Bayu Dwi Apri Nugroho (40), dosen Universitas Gajah Mada Fakultas Teknologi Pertanian adalah sosok yang berada di balik pengembangan aplikasi tersebut. Ia sudah meneliti tentang perubahan Iklim dari data sekunder sejak tahun 1980, saat perubahan iklim mulai terasa dampaknya.
Merancang aplikasi untuk membantu petani
Menurut Bayu, banyak petani yang belum mengerti tentang perubahan iklim. Bila ditanya tentang musim hujan yang berkepanjangan misalnya, mereka selalu berpendapat bahwa hal itu adalah hal yang biasa, salah musim. Akhirnya Bayu dan timnya merancang teknologi sensor untuk cuaca dan tanah.
“Saya menyebutnya AWS (Automatic Weather Sensor) yang dipasang di lahan. Setelah di pasang di lahan, ternyata petani tidak butuh sensor tersebut. Yang dibutuhkan petani adalah kepastian, apakah besok hujan atau cerah.”
Sensor yang mengambil data real time ini berperan sebagai alat pengumpul data, mulai dari data cuaca, hujan, suhu, kelembaban, kekuatan angin dan arah mata angin. Dari data tersebut, Bayu mengembangkan algoritma yang dapat membantu menerjemahkan data menjadi informasi yang mudah dipahami oleh petani. “Hasil algoritma tadi dikaitkan dengan pertumbuhan komoditas yang sedang ditanam oleh petani,” ungkap pendiri startup PT. Mitra Sejahtera Membangun Bangsa (MSMB) itu.
Awalnya, informasi tersebut dikirim kepada ketua kelompok petani dengan menggunakan pesan singkat SMS. Ternyata informasi tersebut sangat bermanfaat untuk menghindari gagal tanam dan gagal panen, sehingga produktivitas pertanian pun meningkat. “Dari 8 ton padi per hektare menjadi 12 ton per hektare,” tutur lulusan Universitas Iwate, Jepang itu.
Tahun 2018 pun Bayu mendirikan startup dan mengembangkan aplikasi untuk gawai pintar. Ada dua sensor yang ia ciptakan. Pertama adalah sensor cuaca dan tanah.
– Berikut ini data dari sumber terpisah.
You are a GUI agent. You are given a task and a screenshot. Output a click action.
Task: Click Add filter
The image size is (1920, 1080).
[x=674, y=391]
Sebelum memasang sensor ini, Bayu dan timnya mengumpulkan data yang mencakup kebiasaan petani setempat, jenis pupuk yang digunakan, jumlah dosis yang diberikan, serta waktu pemupukan. Semua data dimasukan dalam variabel, yang nantinya akan menjadi bahan rekomendasi bagi petani. Dengan sensor tersebut maka dapat diketahui berapa banyak lagi pupuk yang harus ditambahkan, sehingga petani hanya memberikan pupuk sesuai dengan kekurangannya.
Sensor ini dapat menangkap data dalam radius 100 hektare untuk lahan hamparan. Namun, untuk lahan bentuk teras atau bukit, maka sensor yang dibutuhkan lebih banyak. Pemasangan sensor pun harus melalui prosedur pemeriksaan jenis tanah, sehingga tidak bisa dipasang secara sembarangan.
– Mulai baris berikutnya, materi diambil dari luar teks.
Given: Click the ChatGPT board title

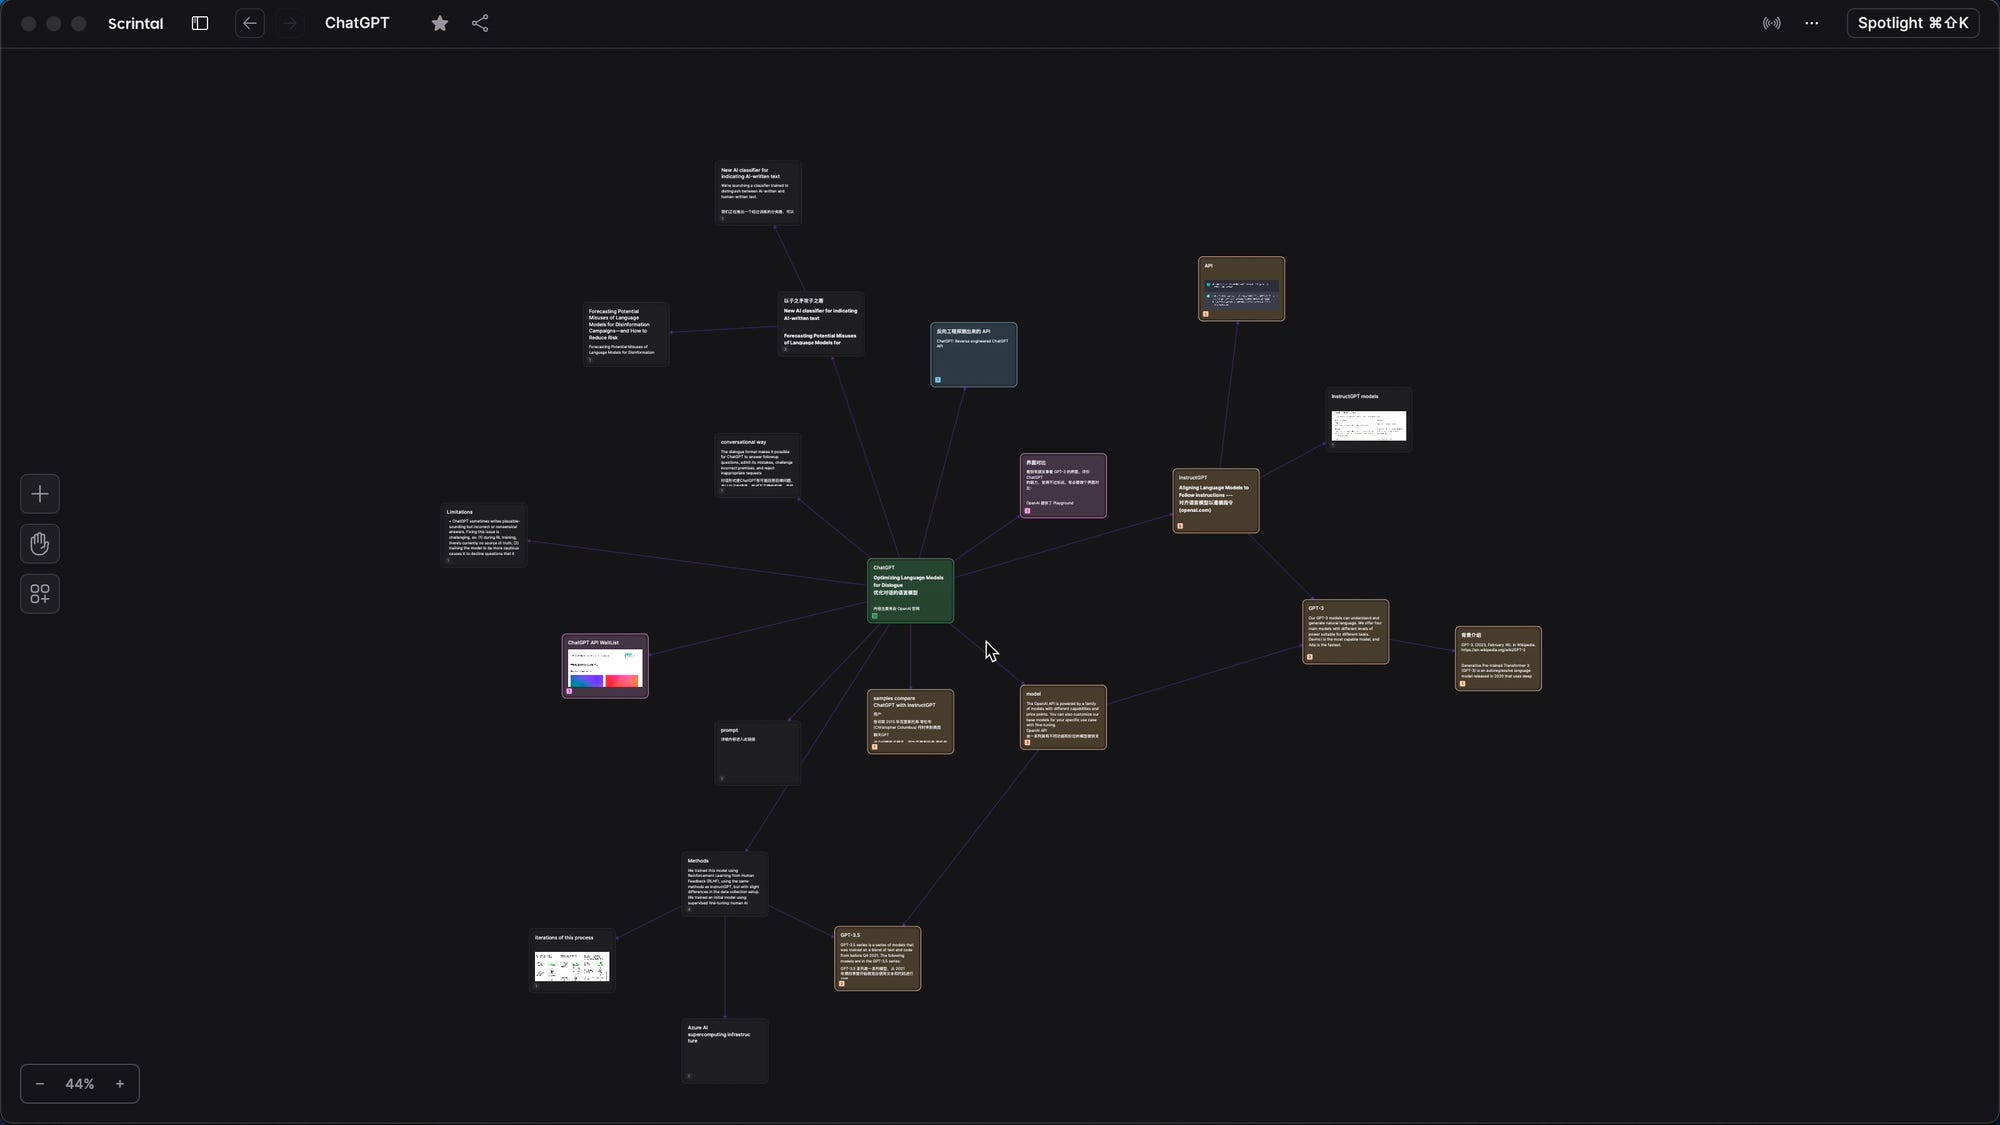Looking at the screenshot, I should point(357,23).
Sensor lainnya adalah sensor debit air di saluran irigasi. “Sensor ini menghitung debit di saluran tersier yang masuk lahan itu berapa, kita cocokan dengan fase pertumbuhannya. Misalnya pada padi. Pada fase awal, membutuhkan banyak air, dan saat mendekati musim panen, sebaiknya tidak dialiri air karena akan mempengaruhi kualitas panen,” papar Bayu.
Teknologi sensor tanah dan cuaca ini membutuhkan dana 30 juta rupiah, yang sudah mencakup aplikasi, algoritma, rekomendasi, dan notifikasi. Menurut Bayu, penggunaan sensor ini juga tidak terlepas dari berbagai tantangan seperti pencurian atau dirusak anak-anak yang bermain di sawah.